- _Activity_
Report each line of the data that includes the word "Task".

(Collected data)
-.-.-
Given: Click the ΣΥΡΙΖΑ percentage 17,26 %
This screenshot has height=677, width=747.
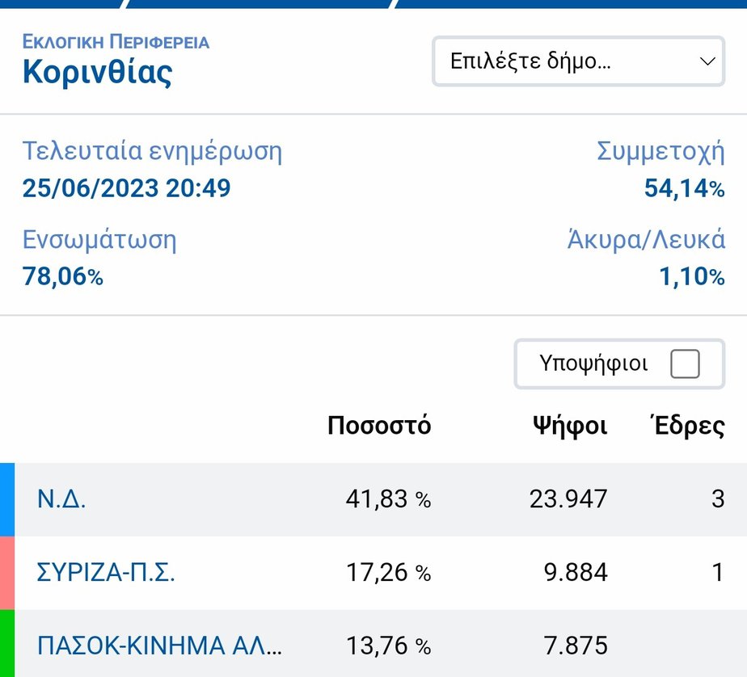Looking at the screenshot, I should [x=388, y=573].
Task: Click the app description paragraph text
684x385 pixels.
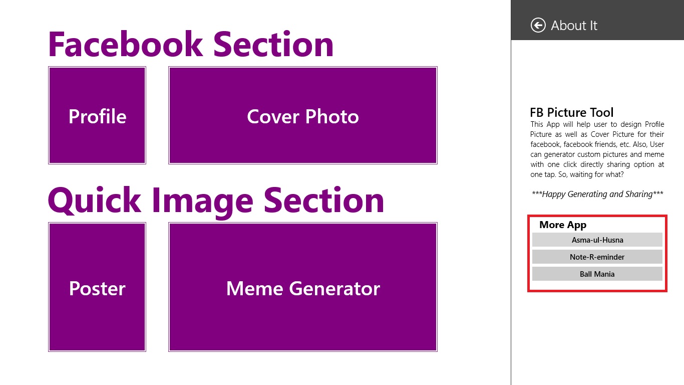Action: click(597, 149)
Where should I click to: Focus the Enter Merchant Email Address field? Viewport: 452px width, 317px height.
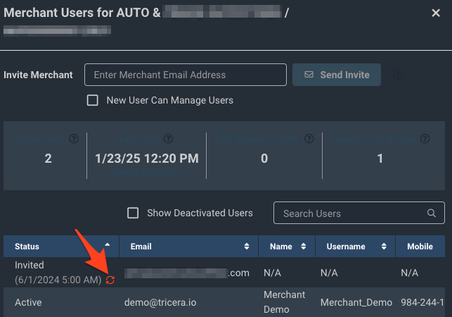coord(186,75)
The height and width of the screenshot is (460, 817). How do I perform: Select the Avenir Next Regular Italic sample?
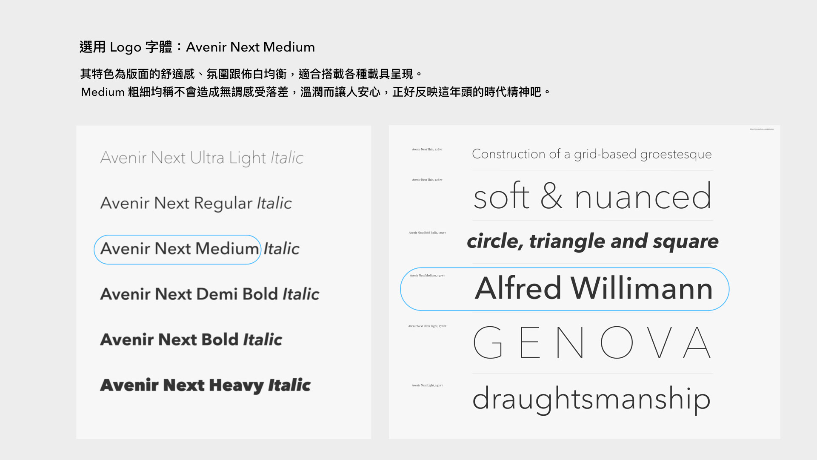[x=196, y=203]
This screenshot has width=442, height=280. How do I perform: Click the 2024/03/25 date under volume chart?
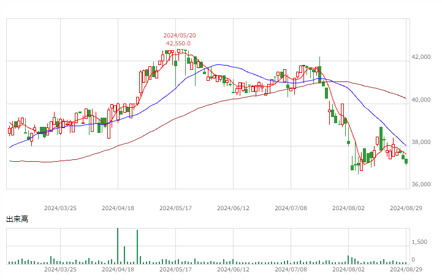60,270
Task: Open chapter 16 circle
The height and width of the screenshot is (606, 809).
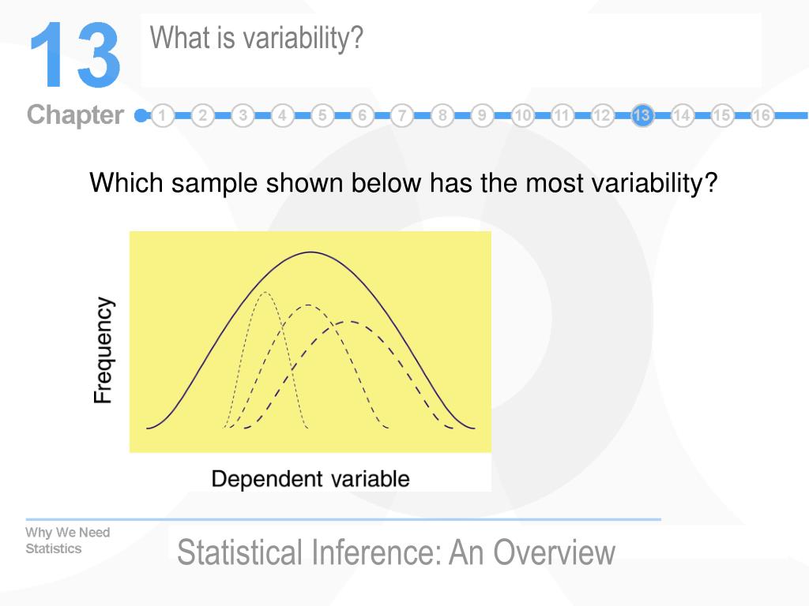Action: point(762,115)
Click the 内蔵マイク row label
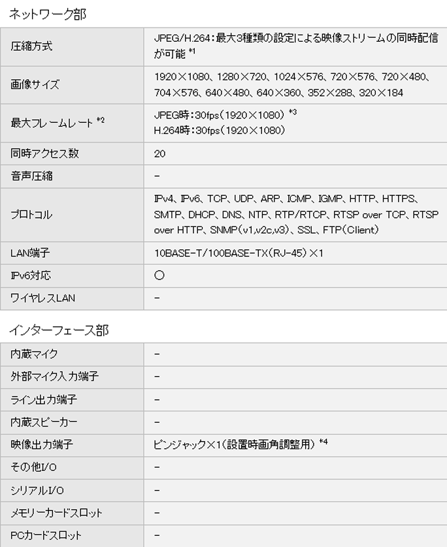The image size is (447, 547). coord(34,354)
-.-.-
- _Answer_
Task: Click the app description paragraph text
Task: Open chapter 16 circle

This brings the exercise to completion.